ABOUT THIS EXERCISE — Transcribe exactly the line that contains "Le Centre Communautaire" and every line after it through the end of the records, with nothing else.

EXERCISE DATA —
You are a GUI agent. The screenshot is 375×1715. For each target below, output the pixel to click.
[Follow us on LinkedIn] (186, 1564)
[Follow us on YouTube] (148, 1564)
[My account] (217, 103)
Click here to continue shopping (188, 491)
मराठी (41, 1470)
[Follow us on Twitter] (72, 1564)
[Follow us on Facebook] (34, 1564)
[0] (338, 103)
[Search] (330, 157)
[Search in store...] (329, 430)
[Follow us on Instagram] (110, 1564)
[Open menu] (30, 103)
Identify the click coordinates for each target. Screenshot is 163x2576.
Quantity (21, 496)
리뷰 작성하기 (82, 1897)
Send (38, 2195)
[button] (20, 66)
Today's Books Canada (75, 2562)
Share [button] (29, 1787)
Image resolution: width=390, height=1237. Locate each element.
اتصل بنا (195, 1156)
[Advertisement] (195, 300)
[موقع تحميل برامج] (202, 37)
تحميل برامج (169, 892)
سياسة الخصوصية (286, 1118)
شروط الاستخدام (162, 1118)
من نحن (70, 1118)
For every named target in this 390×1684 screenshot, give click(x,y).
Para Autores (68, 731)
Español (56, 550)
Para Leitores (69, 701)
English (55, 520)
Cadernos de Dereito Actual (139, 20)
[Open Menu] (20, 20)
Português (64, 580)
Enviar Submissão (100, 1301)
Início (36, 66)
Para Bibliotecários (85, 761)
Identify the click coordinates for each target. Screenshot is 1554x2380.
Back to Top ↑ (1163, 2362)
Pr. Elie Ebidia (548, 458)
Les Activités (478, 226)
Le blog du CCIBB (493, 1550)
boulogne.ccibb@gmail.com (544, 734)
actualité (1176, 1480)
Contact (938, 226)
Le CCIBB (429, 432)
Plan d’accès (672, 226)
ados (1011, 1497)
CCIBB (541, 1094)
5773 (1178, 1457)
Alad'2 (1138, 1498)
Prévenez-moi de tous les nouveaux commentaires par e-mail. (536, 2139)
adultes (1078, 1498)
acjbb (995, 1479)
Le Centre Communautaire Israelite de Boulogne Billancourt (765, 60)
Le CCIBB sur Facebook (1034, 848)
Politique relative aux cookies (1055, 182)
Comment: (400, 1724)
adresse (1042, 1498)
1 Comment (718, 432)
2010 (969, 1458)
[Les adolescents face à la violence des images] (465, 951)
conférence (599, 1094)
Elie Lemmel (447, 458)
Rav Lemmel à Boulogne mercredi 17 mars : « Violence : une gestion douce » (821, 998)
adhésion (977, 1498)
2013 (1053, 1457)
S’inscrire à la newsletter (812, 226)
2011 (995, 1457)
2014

SOLUTION TO THE PROBLEM —
Le Centre Communautaire Israelite de Boulogne Billancourt (765, 60)
Le CCIBB sur Facebook (1034, 848)
Politique relative aux cookies (1055, 182)
Comment: (400, 1724)
adresse (1042, 1498)
1 Comment (718, 432)
2010 (969, 1458)
[Les adolescents face à la violence des images] (465, 951)
conférence (599, 1094)
Elie Lemmel (447, 458)
Rav Lemmel à Boulogne mercredi 17 mars : « Violence : une gestion douce » (821, 998)
adhésion (977, 1498)
2013 (1053, 1457)
S’inscrire à la newsletter (812, 226)
2011 (995, 1457)
2014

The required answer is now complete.